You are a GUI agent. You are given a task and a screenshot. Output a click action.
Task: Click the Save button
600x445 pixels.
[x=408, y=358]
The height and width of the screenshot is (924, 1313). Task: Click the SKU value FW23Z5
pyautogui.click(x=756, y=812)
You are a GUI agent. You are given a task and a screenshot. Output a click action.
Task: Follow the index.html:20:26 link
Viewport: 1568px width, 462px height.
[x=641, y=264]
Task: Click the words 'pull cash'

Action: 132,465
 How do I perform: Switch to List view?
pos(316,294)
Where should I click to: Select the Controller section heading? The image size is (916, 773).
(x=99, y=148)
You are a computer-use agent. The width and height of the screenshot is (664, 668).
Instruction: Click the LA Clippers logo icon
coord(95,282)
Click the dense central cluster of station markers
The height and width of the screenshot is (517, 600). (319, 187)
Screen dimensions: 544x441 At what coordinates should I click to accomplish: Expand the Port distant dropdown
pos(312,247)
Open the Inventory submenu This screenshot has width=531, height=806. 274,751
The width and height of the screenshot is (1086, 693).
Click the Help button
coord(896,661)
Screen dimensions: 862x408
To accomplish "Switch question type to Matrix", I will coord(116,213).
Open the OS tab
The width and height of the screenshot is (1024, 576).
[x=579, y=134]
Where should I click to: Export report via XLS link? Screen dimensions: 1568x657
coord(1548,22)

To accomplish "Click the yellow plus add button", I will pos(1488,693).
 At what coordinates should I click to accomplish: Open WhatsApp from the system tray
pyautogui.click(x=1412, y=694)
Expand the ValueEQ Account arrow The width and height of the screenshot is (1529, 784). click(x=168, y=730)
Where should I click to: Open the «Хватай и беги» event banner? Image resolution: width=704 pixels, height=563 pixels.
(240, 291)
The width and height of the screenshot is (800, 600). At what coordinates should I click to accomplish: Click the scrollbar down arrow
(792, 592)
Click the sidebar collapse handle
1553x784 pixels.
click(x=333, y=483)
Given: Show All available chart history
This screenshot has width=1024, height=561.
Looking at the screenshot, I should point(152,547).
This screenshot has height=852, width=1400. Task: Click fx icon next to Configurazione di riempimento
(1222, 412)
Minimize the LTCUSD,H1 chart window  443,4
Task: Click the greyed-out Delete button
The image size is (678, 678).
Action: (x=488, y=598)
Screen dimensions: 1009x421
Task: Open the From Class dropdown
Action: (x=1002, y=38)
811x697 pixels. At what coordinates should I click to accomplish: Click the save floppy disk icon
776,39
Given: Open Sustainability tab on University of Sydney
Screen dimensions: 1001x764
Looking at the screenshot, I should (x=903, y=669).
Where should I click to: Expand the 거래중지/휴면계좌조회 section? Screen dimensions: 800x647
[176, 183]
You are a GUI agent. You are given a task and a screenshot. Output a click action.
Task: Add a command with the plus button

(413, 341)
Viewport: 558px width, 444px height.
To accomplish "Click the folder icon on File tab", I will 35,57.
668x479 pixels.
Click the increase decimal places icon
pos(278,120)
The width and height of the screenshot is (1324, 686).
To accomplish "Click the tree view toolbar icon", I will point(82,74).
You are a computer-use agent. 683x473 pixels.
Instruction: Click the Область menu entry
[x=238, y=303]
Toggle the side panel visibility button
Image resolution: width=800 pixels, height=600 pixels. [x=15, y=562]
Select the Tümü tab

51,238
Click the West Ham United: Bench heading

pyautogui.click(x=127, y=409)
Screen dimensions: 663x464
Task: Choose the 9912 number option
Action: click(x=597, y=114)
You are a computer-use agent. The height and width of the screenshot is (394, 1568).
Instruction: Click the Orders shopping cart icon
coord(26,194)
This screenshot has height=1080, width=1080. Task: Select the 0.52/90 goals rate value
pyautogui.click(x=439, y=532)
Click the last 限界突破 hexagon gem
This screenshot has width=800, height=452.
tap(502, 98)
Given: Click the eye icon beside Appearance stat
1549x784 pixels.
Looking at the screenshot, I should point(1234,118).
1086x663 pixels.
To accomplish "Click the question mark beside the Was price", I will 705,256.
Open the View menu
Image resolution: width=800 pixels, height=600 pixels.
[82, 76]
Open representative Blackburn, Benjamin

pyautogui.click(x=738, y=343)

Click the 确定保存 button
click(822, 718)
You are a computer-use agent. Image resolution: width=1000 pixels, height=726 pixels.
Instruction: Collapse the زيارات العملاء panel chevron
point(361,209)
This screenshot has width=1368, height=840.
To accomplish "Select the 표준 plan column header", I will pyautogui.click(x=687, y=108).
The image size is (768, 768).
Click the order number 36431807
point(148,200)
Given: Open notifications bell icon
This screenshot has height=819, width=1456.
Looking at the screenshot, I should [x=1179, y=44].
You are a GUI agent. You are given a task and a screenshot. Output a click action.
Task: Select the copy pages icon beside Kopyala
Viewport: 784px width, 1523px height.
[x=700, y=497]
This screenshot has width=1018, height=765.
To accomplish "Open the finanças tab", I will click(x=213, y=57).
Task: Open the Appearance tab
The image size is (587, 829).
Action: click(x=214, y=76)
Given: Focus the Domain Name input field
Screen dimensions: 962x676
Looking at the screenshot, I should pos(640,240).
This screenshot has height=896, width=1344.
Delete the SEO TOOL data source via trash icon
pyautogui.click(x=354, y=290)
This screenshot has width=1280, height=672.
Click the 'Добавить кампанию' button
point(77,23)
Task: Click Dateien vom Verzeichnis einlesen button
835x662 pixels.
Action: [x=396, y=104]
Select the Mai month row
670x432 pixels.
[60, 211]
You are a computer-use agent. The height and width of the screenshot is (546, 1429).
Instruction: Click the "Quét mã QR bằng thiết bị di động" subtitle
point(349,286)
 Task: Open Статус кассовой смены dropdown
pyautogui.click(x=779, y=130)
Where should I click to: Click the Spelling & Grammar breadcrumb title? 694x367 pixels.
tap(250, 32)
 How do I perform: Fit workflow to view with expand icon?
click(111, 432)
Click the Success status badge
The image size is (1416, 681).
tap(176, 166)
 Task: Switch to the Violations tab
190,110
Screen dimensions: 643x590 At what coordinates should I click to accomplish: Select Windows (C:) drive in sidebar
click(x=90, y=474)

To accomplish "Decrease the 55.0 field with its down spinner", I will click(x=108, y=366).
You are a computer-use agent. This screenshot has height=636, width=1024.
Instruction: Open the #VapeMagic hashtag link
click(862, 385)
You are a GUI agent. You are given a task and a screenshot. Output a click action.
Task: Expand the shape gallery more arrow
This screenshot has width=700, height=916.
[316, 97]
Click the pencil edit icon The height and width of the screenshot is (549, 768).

## Problem
What is needed is the count of lines in the records that include the word "Appearance", with no other text.

## Solution
2